Bishop completed a Bachelor of Science degree at Carnegie Mellon University and a PhD titled Continuum models for intergranular films in silicon nitride and comparison to atomistic simulations at the Massachusetts Institute of Technology under guidance of W. Craig Carter as thesis advisor. Bishop undertook postdoctoral research and a Career Development Fellowship at the University of Oxford, before joining the faculty of the University of Canterbury in 2008. She was promoted to full professor at Canterbury in 2022. Bishop has held visiting positions at both Carnegie Mellon and Oxford universities. She is part of the MacDiarmid Institute for Advanced Materials and Nanotechnology research project Towards Zero Waste - Reconfigurable Systems. Bishop co-convenes an annual symposium Grain Boundaries, Interfaces, and Surfaces: Fundamental Structure-Property-Performance Relationships.

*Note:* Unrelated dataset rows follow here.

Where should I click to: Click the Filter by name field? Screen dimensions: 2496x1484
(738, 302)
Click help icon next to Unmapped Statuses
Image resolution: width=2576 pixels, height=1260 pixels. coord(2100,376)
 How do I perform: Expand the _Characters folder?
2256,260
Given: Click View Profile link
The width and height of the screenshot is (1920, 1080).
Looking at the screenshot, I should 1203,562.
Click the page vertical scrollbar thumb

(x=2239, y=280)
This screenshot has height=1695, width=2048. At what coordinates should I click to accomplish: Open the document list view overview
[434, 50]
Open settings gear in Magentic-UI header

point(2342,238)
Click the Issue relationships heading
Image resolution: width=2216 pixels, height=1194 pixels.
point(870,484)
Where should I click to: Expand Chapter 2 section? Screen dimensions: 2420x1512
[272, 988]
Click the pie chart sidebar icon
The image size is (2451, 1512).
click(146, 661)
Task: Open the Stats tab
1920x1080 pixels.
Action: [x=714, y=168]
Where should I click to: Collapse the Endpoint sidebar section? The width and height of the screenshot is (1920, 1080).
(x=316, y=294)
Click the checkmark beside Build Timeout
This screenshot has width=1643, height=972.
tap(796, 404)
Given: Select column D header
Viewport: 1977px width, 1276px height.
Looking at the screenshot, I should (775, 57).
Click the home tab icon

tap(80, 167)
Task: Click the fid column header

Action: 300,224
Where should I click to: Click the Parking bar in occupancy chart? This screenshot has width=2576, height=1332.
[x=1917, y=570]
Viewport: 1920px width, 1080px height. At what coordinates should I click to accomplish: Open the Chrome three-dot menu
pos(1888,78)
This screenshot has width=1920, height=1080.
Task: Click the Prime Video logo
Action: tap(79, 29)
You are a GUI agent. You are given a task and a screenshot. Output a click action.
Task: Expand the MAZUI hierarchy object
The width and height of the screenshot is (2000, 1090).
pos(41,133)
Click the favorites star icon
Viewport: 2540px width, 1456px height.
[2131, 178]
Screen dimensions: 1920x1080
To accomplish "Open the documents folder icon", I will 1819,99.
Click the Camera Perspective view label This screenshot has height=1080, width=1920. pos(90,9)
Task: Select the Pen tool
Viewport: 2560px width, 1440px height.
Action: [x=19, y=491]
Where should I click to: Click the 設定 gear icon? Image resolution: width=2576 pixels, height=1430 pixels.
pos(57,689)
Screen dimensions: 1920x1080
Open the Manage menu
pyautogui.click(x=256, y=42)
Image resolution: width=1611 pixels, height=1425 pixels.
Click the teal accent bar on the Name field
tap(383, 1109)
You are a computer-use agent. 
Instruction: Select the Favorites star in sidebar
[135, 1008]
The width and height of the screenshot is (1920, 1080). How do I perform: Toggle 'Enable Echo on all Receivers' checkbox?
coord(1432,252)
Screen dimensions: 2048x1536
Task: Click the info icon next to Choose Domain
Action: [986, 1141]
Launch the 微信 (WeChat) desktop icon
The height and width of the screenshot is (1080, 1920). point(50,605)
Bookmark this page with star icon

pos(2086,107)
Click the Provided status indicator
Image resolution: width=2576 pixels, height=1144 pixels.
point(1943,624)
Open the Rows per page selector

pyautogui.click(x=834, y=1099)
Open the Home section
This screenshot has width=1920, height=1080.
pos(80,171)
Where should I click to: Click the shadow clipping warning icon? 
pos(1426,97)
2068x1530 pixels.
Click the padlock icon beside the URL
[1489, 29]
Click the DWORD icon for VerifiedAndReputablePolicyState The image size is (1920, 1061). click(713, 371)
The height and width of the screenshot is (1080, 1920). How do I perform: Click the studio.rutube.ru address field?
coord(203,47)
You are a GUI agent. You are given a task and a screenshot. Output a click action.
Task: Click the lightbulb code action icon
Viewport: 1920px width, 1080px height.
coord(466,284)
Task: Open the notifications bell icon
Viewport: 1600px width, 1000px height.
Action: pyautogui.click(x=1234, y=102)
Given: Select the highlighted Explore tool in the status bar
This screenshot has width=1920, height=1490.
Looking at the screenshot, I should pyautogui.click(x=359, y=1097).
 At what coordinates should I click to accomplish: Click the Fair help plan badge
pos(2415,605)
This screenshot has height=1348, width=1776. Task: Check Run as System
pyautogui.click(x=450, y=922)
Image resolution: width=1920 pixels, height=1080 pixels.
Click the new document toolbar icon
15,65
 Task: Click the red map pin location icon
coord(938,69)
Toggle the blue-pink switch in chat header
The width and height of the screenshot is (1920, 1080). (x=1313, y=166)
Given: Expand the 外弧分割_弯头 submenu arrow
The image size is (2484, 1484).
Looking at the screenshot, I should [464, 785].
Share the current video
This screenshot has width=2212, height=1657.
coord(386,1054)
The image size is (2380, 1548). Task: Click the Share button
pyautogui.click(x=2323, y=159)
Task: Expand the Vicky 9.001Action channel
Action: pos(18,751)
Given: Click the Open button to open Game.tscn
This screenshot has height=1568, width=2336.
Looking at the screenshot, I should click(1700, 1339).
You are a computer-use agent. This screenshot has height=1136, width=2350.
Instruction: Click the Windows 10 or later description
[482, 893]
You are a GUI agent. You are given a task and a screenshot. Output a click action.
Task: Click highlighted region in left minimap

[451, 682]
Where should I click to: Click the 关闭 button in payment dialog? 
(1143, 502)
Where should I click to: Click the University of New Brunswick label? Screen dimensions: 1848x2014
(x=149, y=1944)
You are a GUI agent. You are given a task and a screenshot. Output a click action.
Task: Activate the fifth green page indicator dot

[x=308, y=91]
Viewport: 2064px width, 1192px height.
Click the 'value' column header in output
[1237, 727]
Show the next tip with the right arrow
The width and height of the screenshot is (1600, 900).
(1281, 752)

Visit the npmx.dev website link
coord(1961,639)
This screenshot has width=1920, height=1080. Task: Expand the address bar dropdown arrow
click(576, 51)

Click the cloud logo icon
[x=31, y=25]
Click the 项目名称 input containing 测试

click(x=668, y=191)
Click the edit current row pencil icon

Bishop leads the Materials Cluster @ UC, an interdisciplinary research centre at Canterbury, working across the Colleges of Engineering and Science. She uses theoretical and computational materials to produce materials models, in order to better understand the structure and behaviour of metallic and ceramic materials. She has received funding from the Ministry of Business, Innovation and Employment Smart Ideas fund to research reducing the carbon footprint of metal extraction industries in New Zealand using molten oxide electrolysis. Bishop was the lead investigator on a 2020 Marsden grant titled Are interface transitions the key to controlling ferroelectric aging and fatigue?, in collaboration with two professors at Purdue University.